Norepinephrine regulates hippocampal mitochondrial biogenesis via β2-adrenergic receptor signaling and PGC-1α
摘要
Neuronal mitochondria are central to not only maintaining cellular bioenergetics, calcium dynamics, and serving as signaling platforms, but are also critical for specialized functions including synaptic plasticity and neurotransmission. While mitochondria are postulated to have a fundamental role in the functioning of neurons, it is only recently that upstream factors that influence mitochondria in neurons have been systematically investigated. Here, we identify the critical role of the neurotransmitter, norepinephrine (NE) in modulating mitochondria in the rodent hippocampus. NE increases the expression of key regulators of mitochondrial biogenesis (SIRT1 and PGC-1α), enhances mitochondrial DNA content and ATP levels in hippocampal neurons in culture.
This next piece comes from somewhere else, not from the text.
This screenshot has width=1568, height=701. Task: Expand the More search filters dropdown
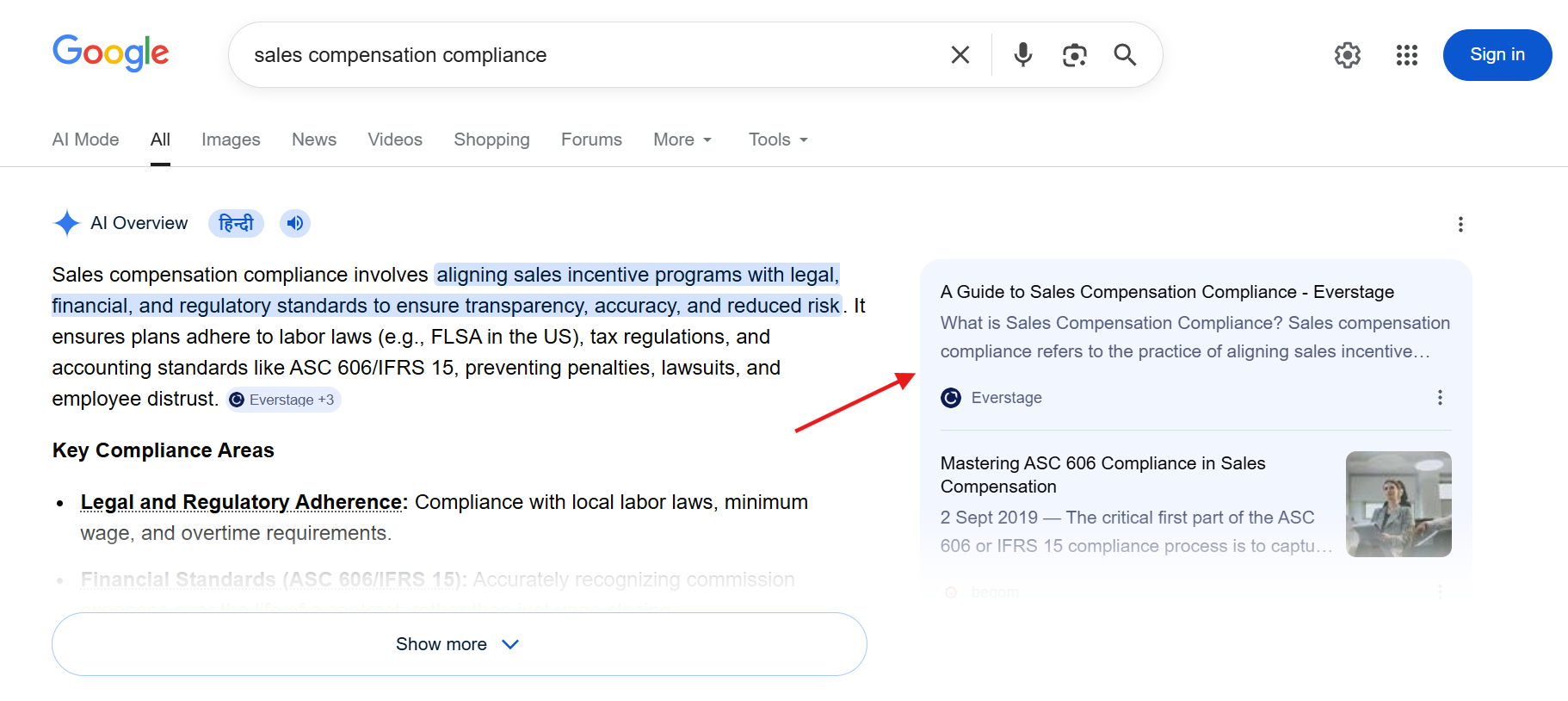pyautogui.click(x=682, y=140)
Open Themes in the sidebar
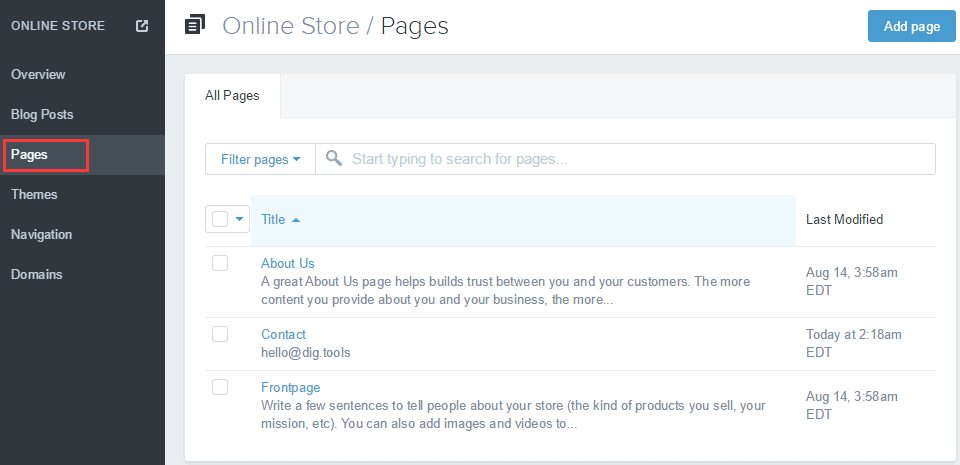This screenshot has height=465, width=960. 34,194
These effects of NE are mediated via the recruitment of a β2-adrenergic receptor-Gs-cAMP-PKA signaling cascade and are dependent on PGC-1α. We find that increasing noradrenergic signaling in vivo, either through direct administration of NE into the hippocampus via osmotic minipumps or treatment with the NE reuptake inhibitor, Atomoxetine, as well administration of the β2-adrenergic receptor agonist, Formoterol, enhances mitochondrial DNA content in the hippocampus. Furthermore, increased spatial memory recall with Atomoxetine treatment was significantly correlated with both mitochondrial DNA content and ATP levels in the hippocampus. Our findings identify a novel role for NE in impacting mitochondrial biogenesis in the hippocampus, and suggest a link between bioenergetic status and spatial memory performance.